Diagnostic value of 18 F-FDG-PET to predict the tumour immune status defined by tumoural PD-L1 and CD8 + tumour-infiltrating lymphocytes in oral squamous cell carcinoma

Background Lately, immune checkpoint proteins, such as programmed death 1 (PD-1) and its ligand-1 (PD-L1), have garnered attention as a new target in oral squamous cell carcinoma (OSCC). Reportedly, fluoro- d -glucose (FDG)-uptake alteration by anti-PD-1 antibody treatment depicts the response in patients with lung cancer.

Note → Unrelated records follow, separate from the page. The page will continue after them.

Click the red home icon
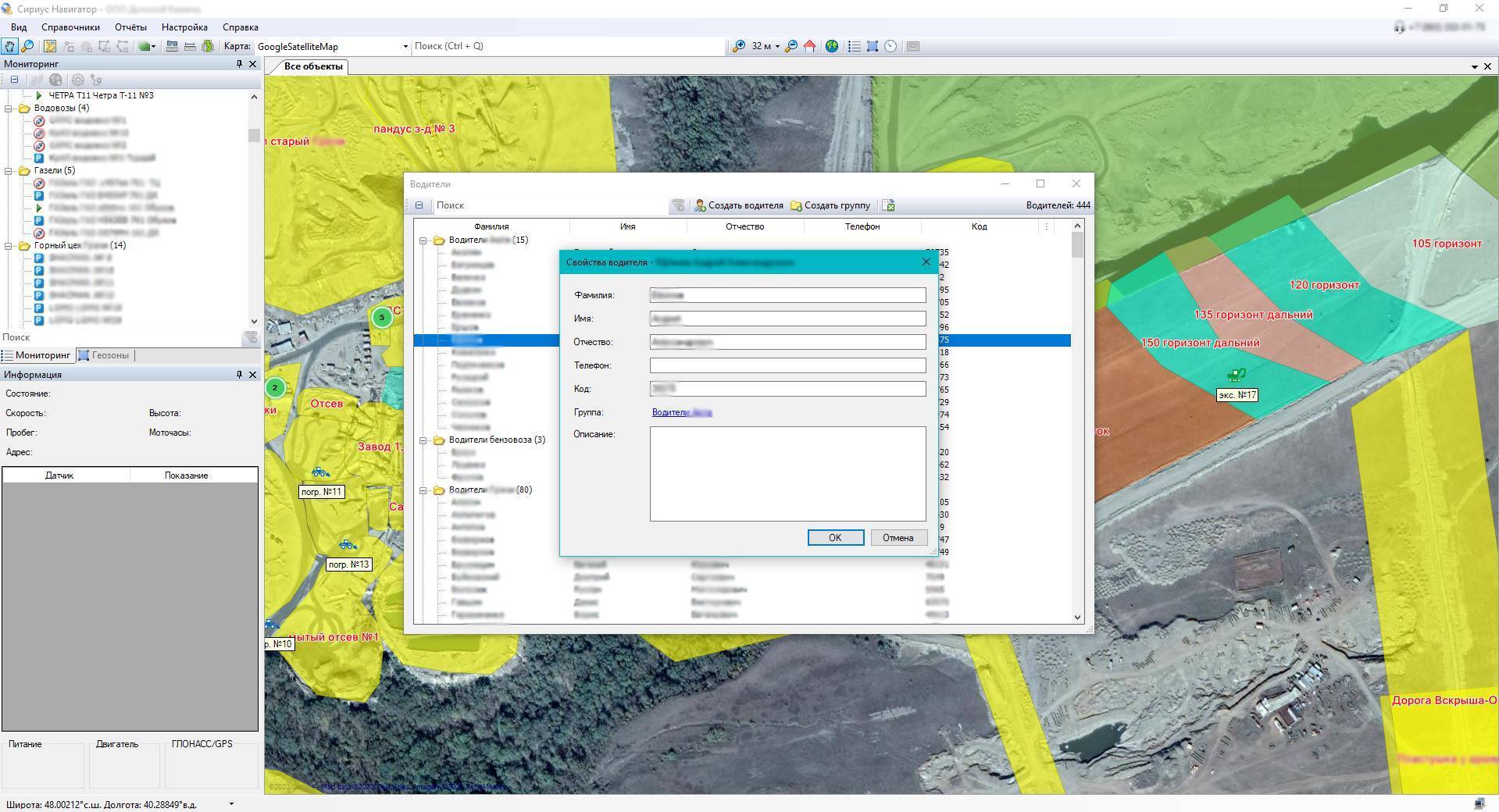 (810, 47)
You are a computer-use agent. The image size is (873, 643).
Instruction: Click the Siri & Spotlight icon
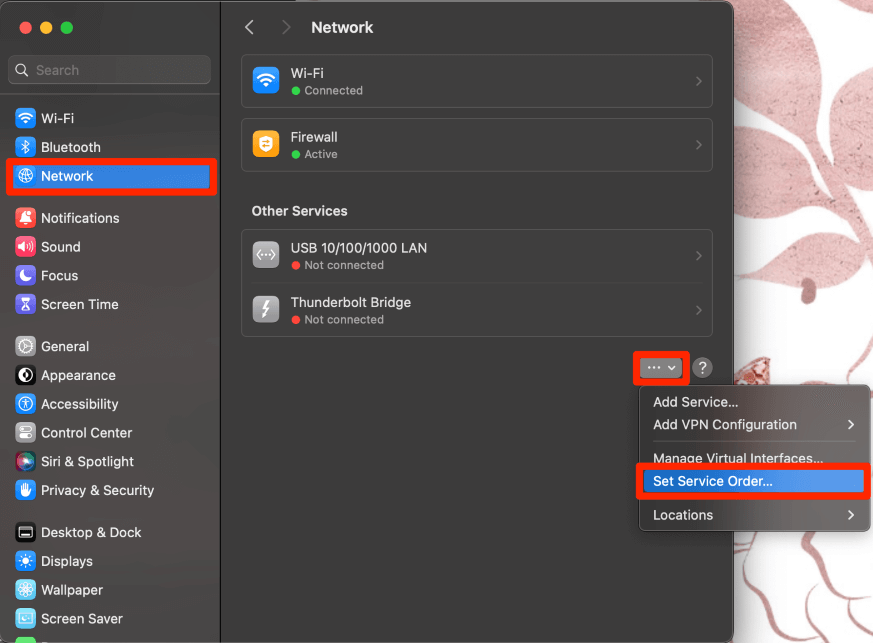pyautogui.click(x=26, y=462)
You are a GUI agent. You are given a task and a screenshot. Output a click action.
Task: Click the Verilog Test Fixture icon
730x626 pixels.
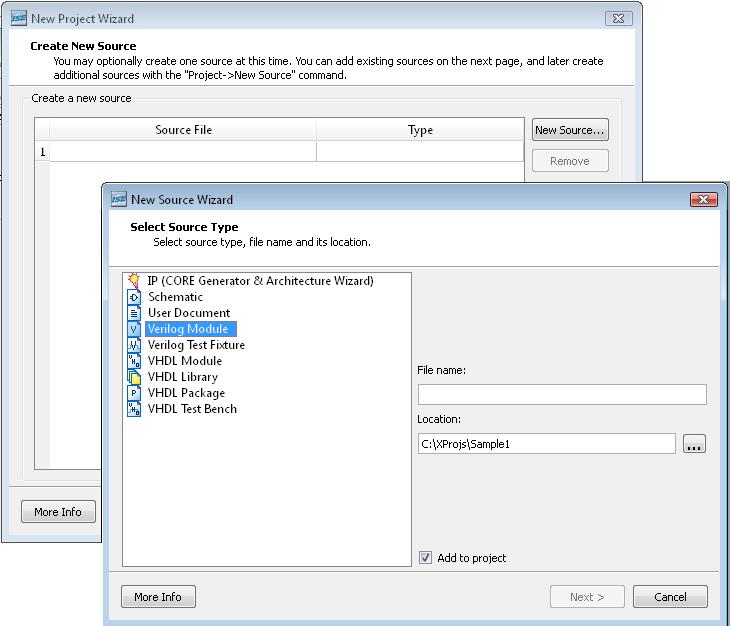point(134,345)
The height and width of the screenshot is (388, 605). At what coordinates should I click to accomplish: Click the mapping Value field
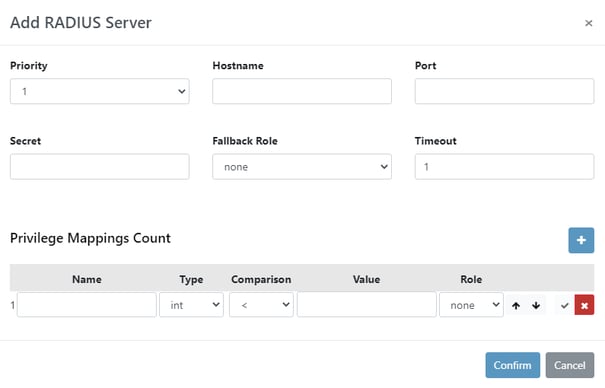coord(367,305)
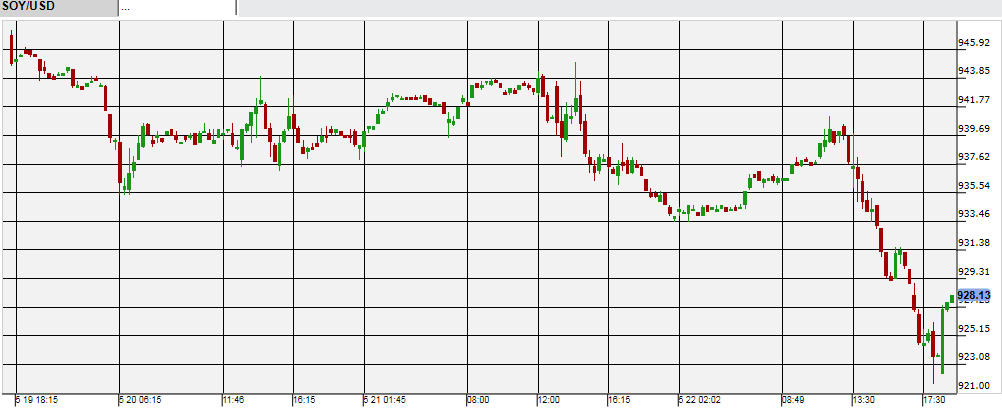1002x417 pixels.
Task: Select the 6 20 06:15 time marker
Action: click(142, 400)
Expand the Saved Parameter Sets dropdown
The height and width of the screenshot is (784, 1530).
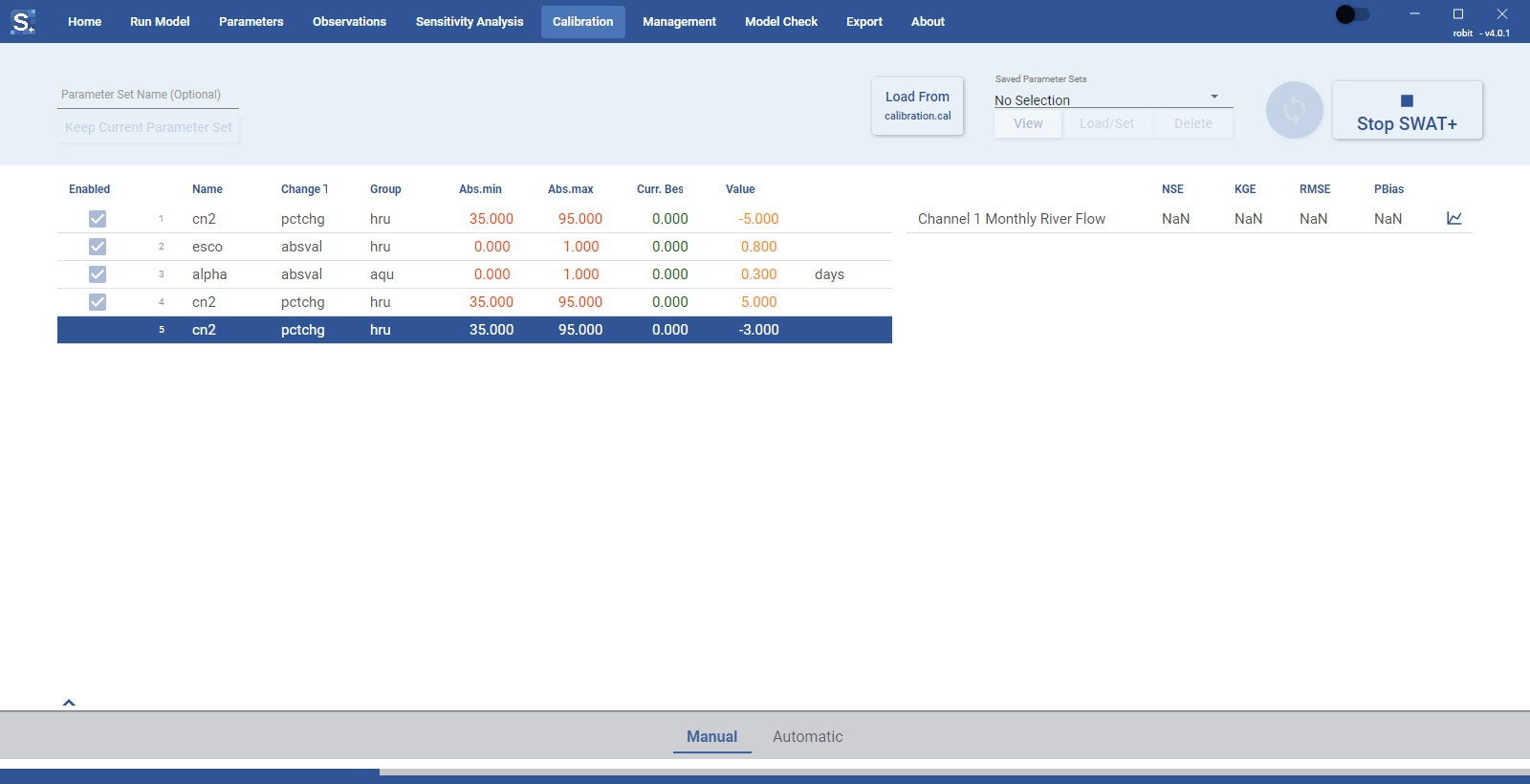tap(1113, 99)
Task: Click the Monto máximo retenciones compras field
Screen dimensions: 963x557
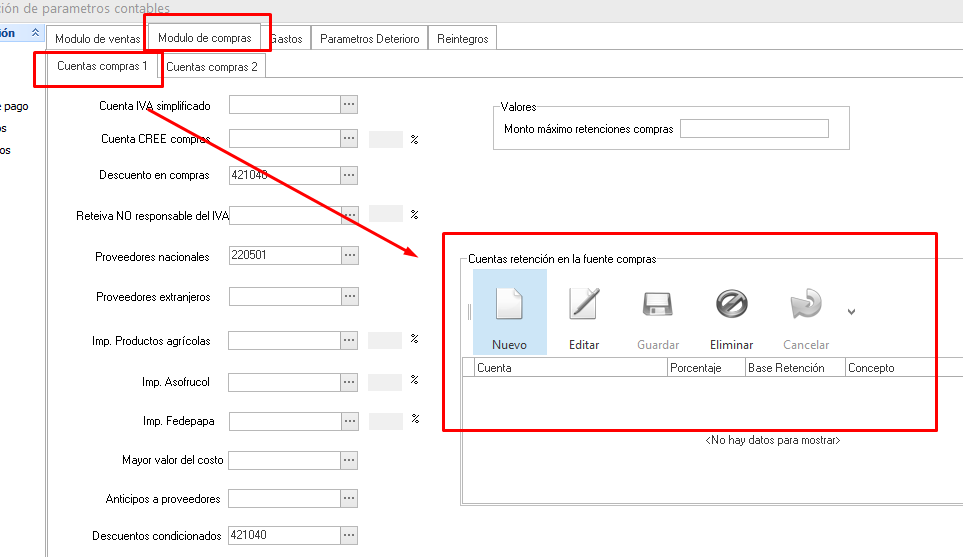Action: [754, 129]
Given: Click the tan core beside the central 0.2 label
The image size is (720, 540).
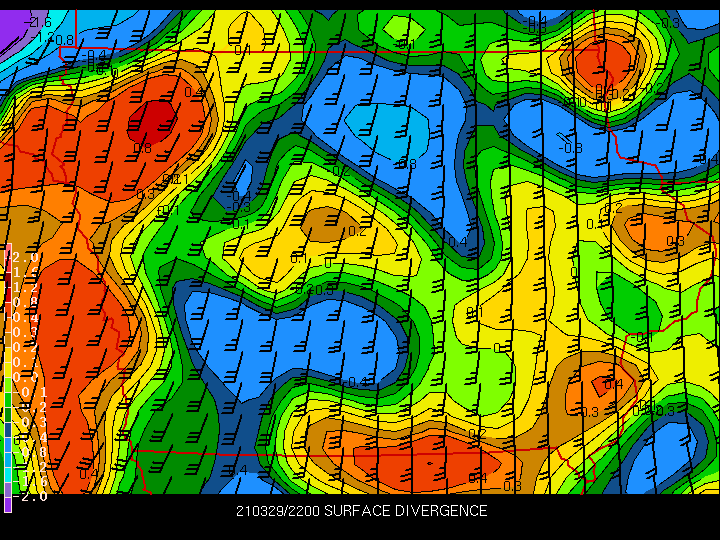Looking at the screenshot, I should 324,224.
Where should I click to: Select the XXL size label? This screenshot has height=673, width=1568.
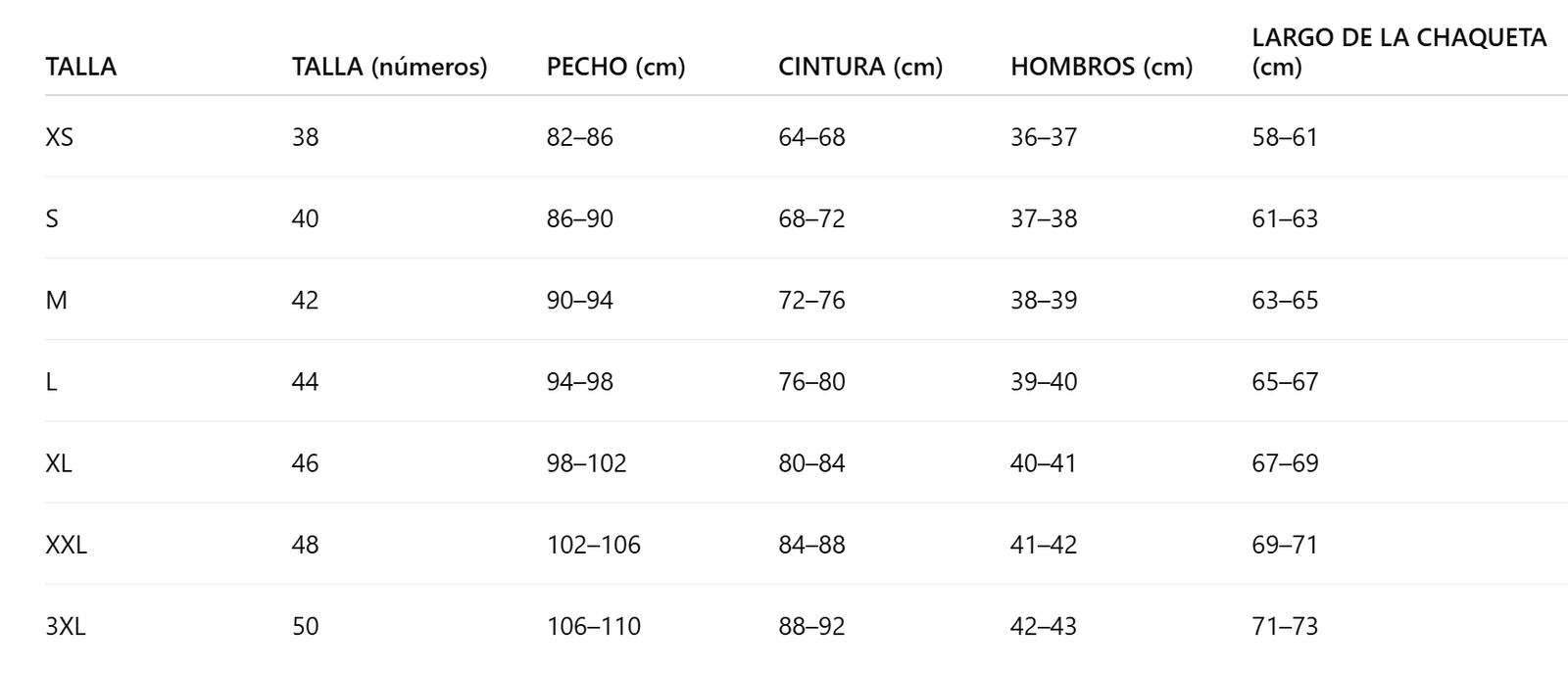(66, 545)
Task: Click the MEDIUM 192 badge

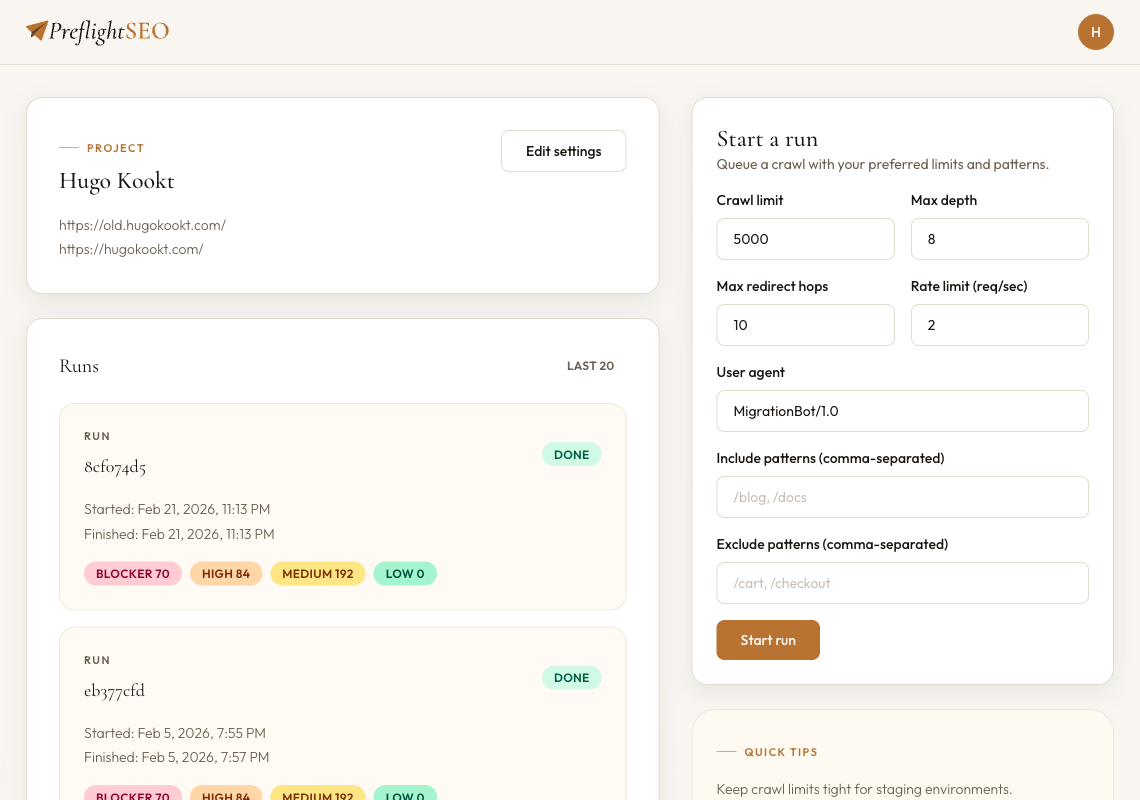Action: (317, 573)
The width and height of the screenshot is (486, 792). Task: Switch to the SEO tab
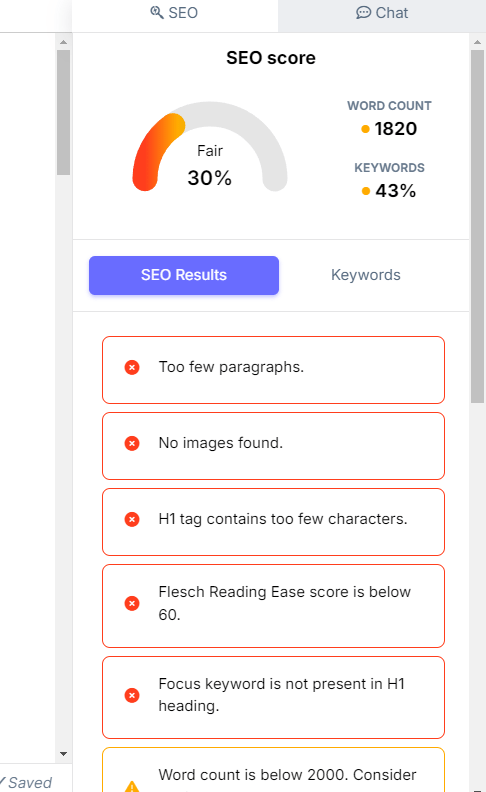175,15
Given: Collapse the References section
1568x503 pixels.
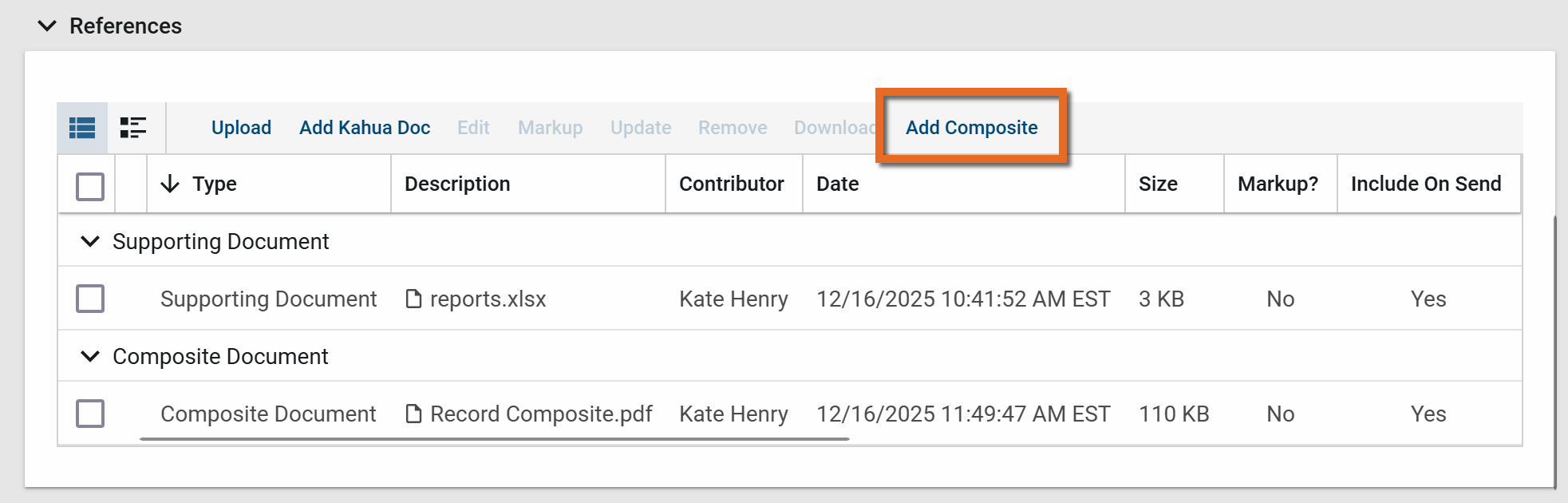Looking at the screenshot, I should (x=48, y=26).
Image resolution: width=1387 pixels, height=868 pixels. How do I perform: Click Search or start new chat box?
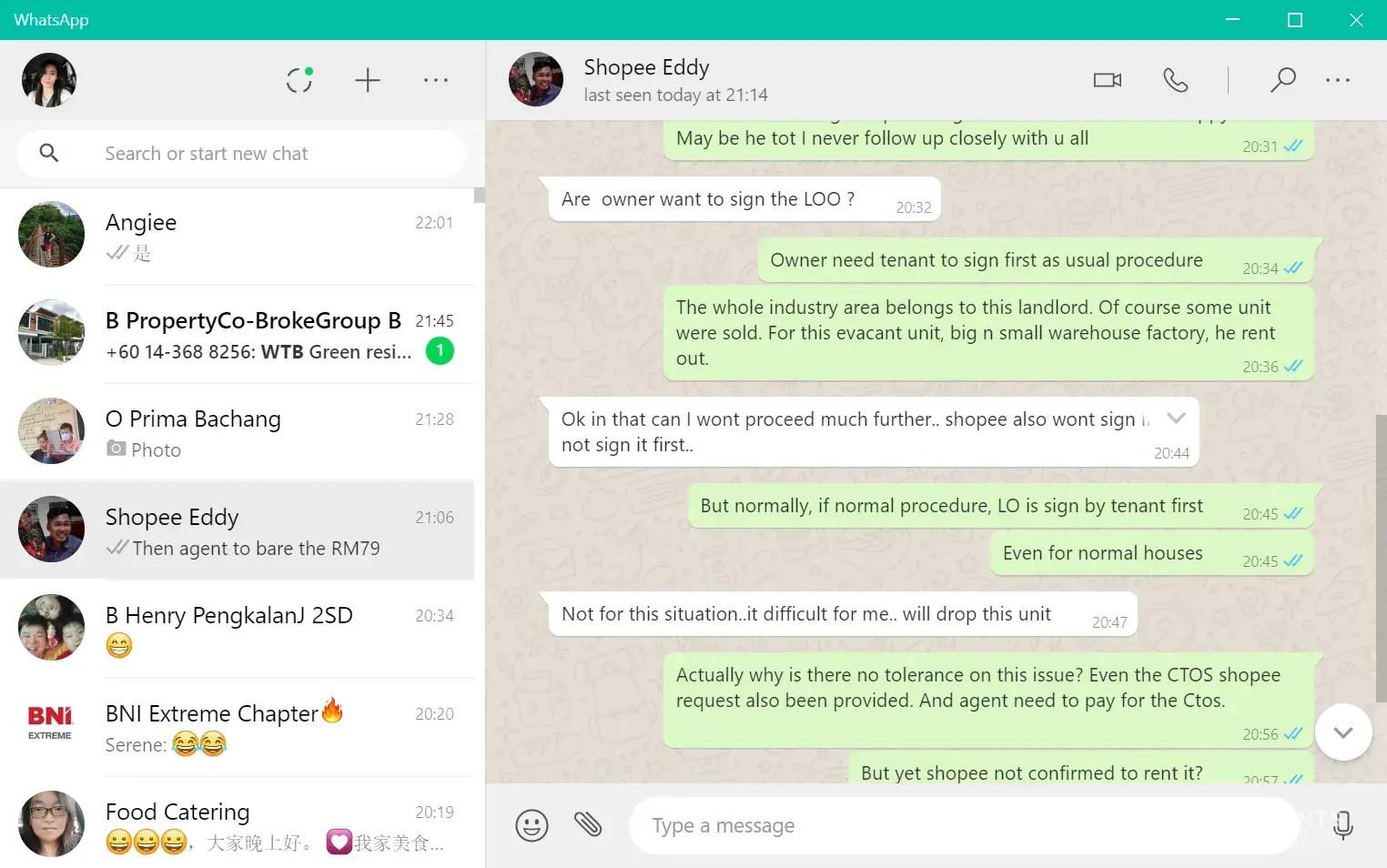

This study aims to elucidate the correlations between tumour immune status, clinicopathological factors, 18 F-FDG-uptake and cold tumour phenotypes as low PD-L1 expression/low CD8 + tumour-infiltrating lymphocytes (TILs) in OSCC. Methods We performed immunohistochemical analysis of PD-L1, hypoxia-inducible factor 1 A (HIF-1A), glucose transporter type 1 (GLUT1), CD8, E-cadherin and Ki-67 on 59 operable OSCC samples. We assessed the correlations between these factors and preoperative 18 F-FDG-uptake, clinicopathological characteristics and prognosis. Results Low expression of PD-L1 in OSCC correlated with cancer aggressiveness, poor prognosis, high 18 F-FDG-uptake with HIF-1A/GLUT1 and low E-cadherin expression and low CD8. Cold tumour phenotypes as low PD-L1 tumour cells and low stromal CD8 correlated with the poor prognosis, high 18 F-FDG-uptake and E-cadherin suppression. Furthermore, the high level of preoperative 18 F-FDG-uptake in OSCC was an independent predictor of the cold tumour immune status. Conclusions 18 F-FDG-uptake is an independent predictor of cold tumour in OSCC. 18 F-FDG-PET imaging could be a promising diagnostic tool to estimate tumour immune status.